Earlier today, Major League Baseball made a pair of announcements: the Houston Astros were on their way to the American League, and two additional teams were being added to the MLB playoffs. I am uncertain how the Astros move will play out, as it will even out the leagues but also necessitate interleague play all season long.
Expanding the playoffs, however, is an excellent move, as it will affect MLB in three important ways.
Division Titles Now Mean Something
Perhaps the biggest complaint about the old playoff format is that there really wasn’t much of a difference between winning the division title and winning the Wild Card. The only penalty that the wild-card winner received was that they never got home-field advantage—a fact that almost always applies to the division winner with the worst record.

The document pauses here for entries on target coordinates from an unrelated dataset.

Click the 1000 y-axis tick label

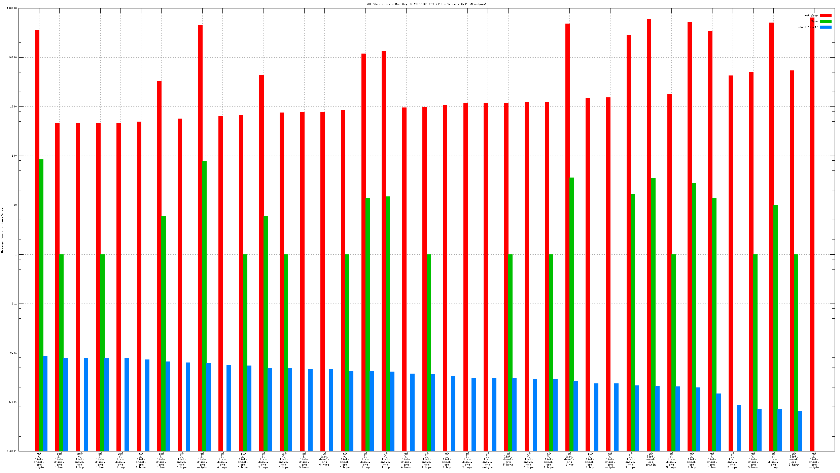pos(13,107)
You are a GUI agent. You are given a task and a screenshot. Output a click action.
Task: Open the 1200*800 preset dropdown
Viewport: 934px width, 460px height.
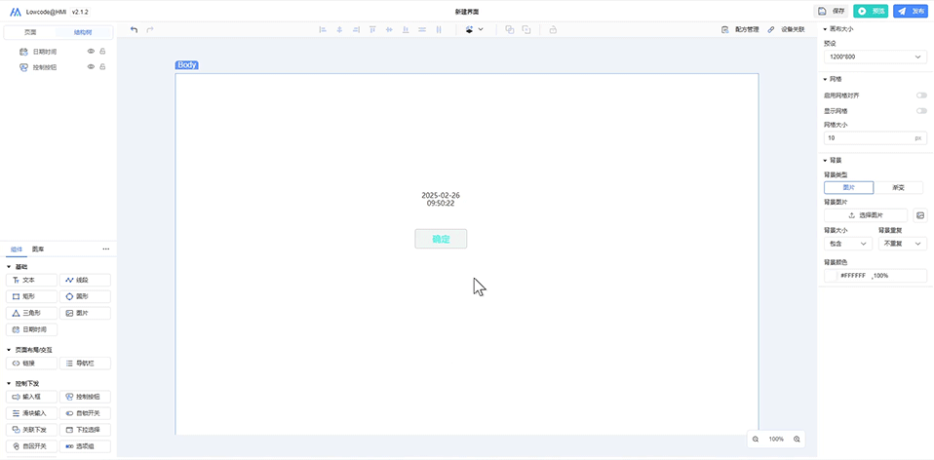tap(874, 58)
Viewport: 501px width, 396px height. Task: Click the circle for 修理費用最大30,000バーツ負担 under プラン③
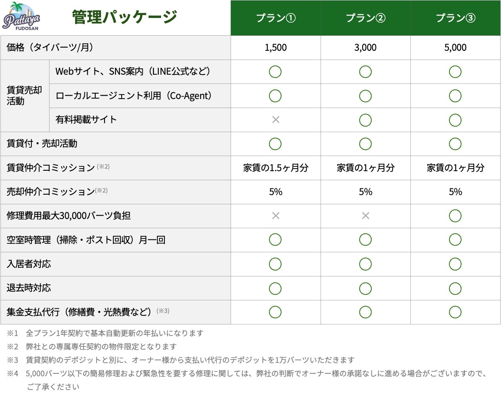[455, 216]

All of this is changed by the new format, as the two wild-card winners now have a de facto extra round to go through in order to advance along with all of the other division winners. It also gives teams that win the division extra time to rest while the wild-card teams use their best pitchers making it through the do-or-die round.
Suddenly, advancing to the World Series as a wild-card team just got quite a bit tougher.

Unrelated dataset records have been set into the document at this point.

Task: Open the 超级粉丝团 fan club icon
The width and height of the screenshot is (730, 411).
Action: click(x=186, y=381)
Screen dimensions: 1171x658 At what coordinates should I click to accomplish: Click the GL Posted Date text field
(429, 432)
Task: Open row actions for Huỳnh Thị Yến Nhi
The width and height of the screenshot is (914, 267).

Guaranteed End-of-Season Drama
Remember the excitement at the end of the 2009 American League season, when the Minnesota Twins and Detroit Tigers held a one-game playoff to decide who got the crown in the AL Central? Well, the additional Wild Card means that MLB is guaranteed two such games at the end of every single season. And this is on top of any other tiebreaker games that might also apply for the divisional crown.

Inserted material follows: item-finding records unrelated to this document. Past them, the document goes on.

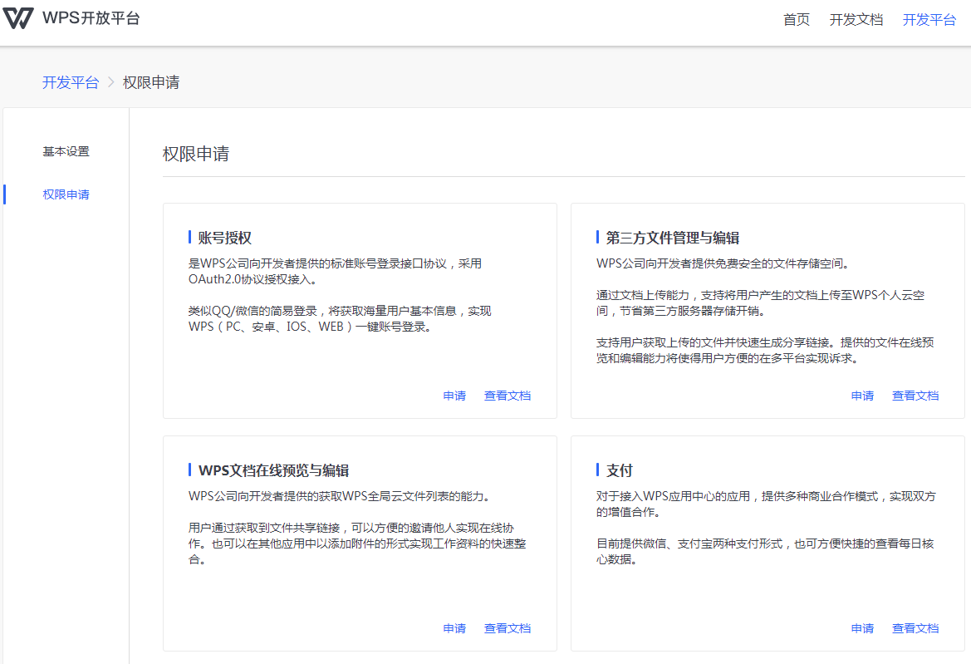The image size is (971, 664).
Task: Apply for the 支付 permission
Action: [862, 628]
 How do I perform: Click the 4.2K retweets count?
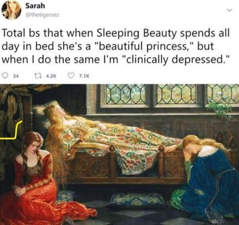click(x=51, y=76)
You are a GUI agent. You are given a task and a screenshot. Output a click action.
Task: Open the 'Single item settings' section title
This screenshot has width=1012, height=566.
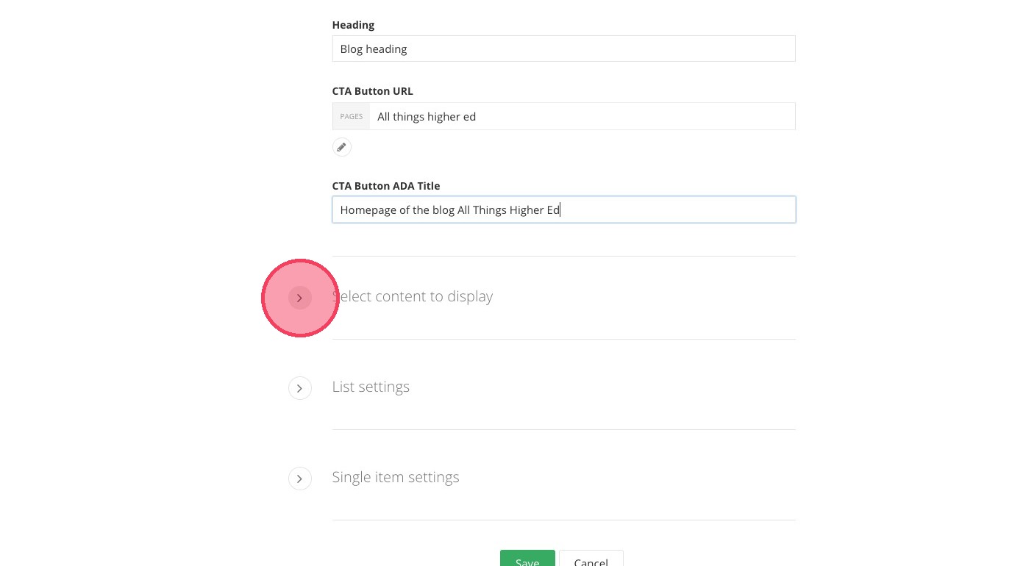(396, 477)
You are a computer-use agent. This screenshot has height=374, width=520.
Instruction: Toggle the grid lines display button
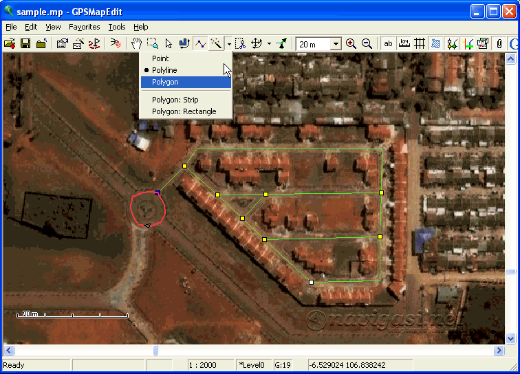point(419,43)
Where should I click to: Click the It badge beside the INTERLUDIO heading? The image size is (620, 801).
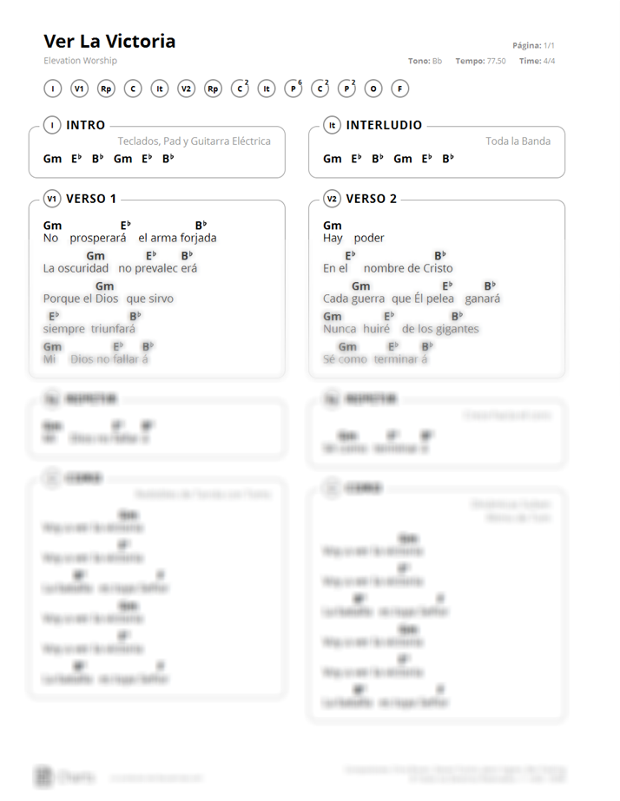click(x=333, y=125)
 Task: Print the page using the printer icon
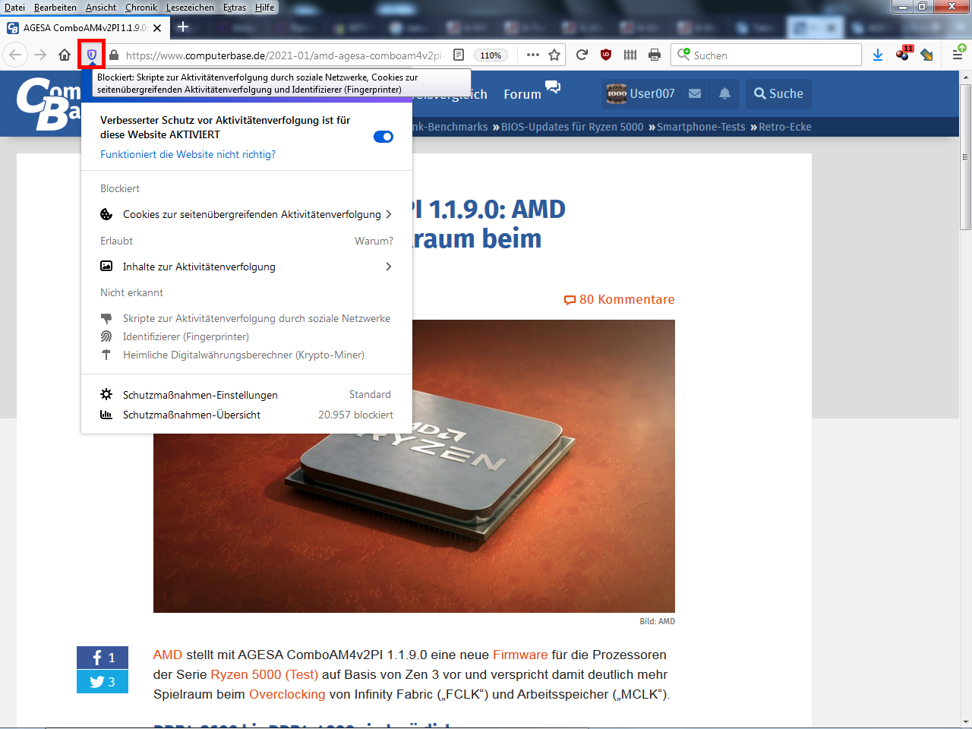(652, 55)
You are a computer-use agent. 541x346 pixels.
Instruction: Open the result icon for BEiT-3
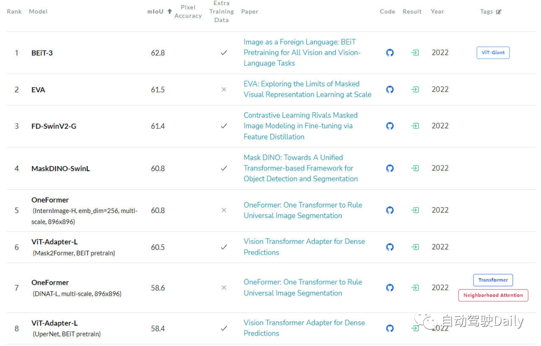[415, 53]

Most Stretch Runs Would Be More Exciting
One of the most common criticisms I have seen about the expanded playoff format is that all of the drama over last year’s wild-card races would not have occurred under this new system. Statements like this tend to ignore the fact that a) the Los Angeles Angels and San Francisco Giants (who were both in the mix until the final week) were part of that drama and b) not every stretch run ends the same way.
In fact, we don’t have to go far to find situations where the additional Wild Card would make things far more exciting. In 2010, the Red Sox and White Sox finished within a game of each other in the push for fifth place in the AL, while the extra round would have added an entirely different dimension in the frantic finish in the NL. In 2009, four teams all finished within three games of fifth place in the AL, while three teams were within two games of fifth in the NL. The Yankees and Twins would have been racing for the extra spot in 2008… need I go on?
Adding the extra Wild Card gives more teams better access to the postseason every single year… which can only be good for the game.